Directions for this task:
Continue the account of the motorcycle repair and the ride to Cape Agulhas, starting after its last sentence.

# Start of Text excerpt

We spent the rest of the morning at the dealership working on the bike. Luke and mechanic decided to take a fuel pump out of another 690 which was owned by the dealership. If it was the fuel pump that was wrong, then this would solve the problem. Along with swapping fuel pumps, they also changed the fuel filter.





After the bike was put back together we took it for a short, 15 minute, test drive, everthing seemed to be ok; but we were still skeptical. Last time we packed up ready to leave and ended up on the side of the road 100 miles away. This time we decided to take a second "test ride". We decided we should try to drive to Cape Agulhas to test it out. The dealer gave us a number to call in case we died again and they would come pick us up for free. So we took off in the afternoon to try to make the Cape. We were so excited when we passed the side of the road where we broke down last time we had to stop and celebrate. Maybe it's acually fixed?



We made it to Cape Agulhas around 5:30 pm. I was so excited we made it I got stuck trying to drive to the water. Joke was on me though, the acual southern tip of africa was 100 yards away down a board walk. The joke was also on Luke, he had to push me out.


We drove our bikes down the boardwalk and took the mandatory pictures.

# End of Text excerpt
# Start of Supplied information

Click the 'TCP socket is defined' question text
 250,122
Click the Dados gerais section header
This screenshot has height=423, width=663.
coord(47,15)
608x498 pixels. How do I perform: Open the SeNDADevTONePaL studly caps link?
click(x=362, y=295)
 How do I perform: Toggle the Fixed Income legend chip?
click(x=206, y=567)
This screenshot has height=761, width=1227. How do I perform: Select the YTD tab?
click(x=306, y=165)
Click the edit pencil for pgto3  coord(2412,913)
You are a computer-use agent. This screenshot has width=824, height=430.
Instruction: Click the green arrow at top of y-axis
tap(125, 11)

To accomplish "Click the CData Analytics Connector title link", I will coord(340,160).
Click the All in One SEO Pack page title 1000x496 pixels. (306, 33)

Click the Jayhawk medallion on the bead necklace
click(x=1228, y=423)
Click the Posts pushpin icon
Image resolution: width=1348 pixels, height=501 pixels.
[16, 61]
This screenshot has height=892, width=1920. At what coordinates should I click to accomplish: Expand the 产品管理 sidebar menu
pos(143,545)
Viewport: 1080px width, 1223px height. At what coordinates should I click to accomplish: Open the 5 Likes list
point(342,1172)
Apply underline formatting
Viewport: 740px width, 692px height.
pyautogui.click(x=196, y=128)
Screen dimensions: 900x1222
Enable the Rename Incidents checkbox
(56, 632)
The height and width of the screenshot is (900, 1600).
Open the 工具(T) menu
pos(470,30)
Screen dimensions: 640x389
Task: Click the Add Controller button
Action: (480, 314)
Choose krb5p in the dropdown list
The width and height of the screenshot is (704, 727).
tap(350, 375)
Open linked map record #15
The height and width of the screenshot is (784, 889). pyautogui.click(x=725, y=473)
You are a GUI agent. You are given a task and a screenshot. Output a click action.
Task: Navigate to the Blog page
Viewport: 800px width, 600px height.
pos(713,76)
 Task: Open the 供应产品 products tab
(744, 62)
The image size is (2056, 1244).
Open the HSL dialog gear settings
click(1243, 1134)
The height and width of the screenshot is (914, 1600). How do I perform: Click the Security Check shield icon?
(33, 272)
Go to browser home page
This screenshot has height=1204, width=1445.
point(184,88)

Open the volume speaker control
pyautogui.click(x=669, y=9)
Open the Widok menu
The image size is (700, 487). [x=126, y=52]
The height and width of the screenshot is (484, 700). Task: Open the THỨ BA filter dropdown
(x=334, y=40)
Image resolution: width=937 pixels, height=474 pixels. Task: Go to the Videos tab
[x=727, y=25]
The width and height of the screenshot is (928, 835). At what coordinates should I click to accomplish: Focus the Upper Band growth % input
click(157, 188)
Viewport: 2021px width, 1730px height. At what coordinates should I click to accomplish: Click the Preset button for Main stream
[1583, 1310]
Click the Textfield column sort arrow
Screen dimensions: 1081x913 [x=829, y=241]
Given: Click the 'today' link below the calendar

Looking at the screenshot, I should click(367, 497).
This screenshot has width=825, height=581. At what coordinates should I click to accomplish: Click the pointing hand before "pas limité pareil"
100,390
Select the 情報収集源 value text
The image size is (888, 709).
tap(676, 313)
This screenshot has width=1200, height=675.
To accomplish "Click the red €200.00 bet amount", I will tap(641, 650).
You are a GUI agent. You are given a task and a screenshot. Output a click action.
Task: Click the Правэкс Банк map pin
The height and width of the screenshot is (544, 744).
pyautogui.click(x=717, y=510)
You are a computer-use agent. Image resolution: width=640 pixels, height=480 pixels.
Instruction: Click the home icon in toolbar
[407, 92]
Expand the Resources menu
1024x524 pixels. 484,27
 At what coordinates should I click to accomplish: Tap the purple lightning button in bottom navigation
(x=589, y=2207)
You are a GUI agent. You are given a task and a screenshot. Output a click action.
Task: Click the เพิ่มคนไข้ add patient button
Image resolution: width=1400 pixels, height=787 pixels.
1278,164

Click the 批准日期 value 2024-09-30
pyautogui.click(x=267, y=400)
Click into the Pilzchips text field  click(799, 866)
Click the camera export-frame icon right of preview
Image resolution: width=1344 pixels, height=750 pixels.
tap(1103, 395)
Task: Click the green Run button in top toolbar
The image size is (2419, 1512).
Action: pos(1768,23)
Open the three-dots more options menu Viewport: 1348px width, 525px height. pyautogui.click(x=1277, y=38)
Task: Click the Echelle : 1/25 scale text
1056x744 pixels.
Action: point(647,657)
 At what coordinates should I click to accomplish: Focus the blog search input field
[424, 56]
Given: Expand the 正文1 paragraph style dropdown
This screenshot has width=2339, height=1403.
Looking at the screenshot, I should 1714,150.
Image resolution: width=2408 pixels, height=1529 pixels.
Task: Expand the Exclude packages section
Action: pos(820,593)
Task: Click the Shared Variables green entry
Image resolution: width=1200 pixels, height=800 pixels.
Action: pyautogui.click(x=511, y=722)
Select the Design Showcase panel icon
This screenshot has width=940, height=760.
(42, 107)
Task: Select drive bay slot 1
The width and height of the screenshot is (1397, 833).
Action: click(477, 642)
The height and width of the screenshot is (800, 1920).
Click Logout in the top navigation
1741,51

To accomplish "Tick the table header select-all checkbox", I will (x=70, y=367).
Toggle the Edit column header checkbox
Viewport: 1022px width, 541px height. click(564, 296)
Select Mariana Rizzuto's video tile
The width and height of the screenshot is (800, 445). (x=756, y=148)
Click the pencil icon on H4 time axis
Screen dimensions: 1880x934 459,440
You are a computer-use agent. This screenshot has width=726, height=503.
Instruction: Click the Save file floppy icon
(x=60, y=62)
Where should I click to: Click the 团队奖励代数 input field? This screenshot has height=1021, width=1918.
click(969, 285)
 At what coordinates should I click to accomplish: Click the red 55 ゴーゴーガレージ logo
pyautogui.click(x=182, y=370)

# End of Supplied information

Task result:
By the time we left the Cape it was 6:00 pm. This was good news because we had nothing but our mesh jackets and didn't bring any extra gear, since it was just test drive. This means the ride back was going to be chilly. On the bright side, we probably wouldn't make it back to Cape Town before it got dark and there was a good chance it could rain on us. At least the bikes were still running good.




We made it back to Cape Town with no problems. Luke woke up early the next day and went to the KTM dealer to pay for the fuel pump. The good news was they would sell him the pump that he used on the test drive. This was good since we didn't feel like waiting around for a few more days while a new one was shipped. The used fuel pump was sold to him at half price, which is funny since it was still more expensive than buying a new fuel pump in America.

Luke immediately drove back to the hostel and we packed up to make up some ground. In all the excitement of starting our trip we missed the first, and only exit we needed to take. We drove parrallel to the road we needed to be on for 5 miles. Finally we spotted a hole in the fence and could sneak our way over. I was still too excited and drove staight into some loose sand. This is becoming too much of a habit.



It's ok though, Luke enjoys it. The next few hours we just hauled the mail. After awhile we came to 2 miles of traffic backed up. Since we were on bikes it was no problem, we drove past all of them and got to be first in line.



We found out the reason traffic was backed up. The road was closed for blasting.


It looks like we had 30 minutes to waste. No problem, we entertained ourselves by doing handstands and playing hacky-sac with some of the boys waiting in line.



The roads in Northern South Africa didn't turn much. It was good for making up lost time.


Since it was our first day on the road, Luke wanted to test out his fuel mileage. He did, and there wasn't any signs of a gas station nearby.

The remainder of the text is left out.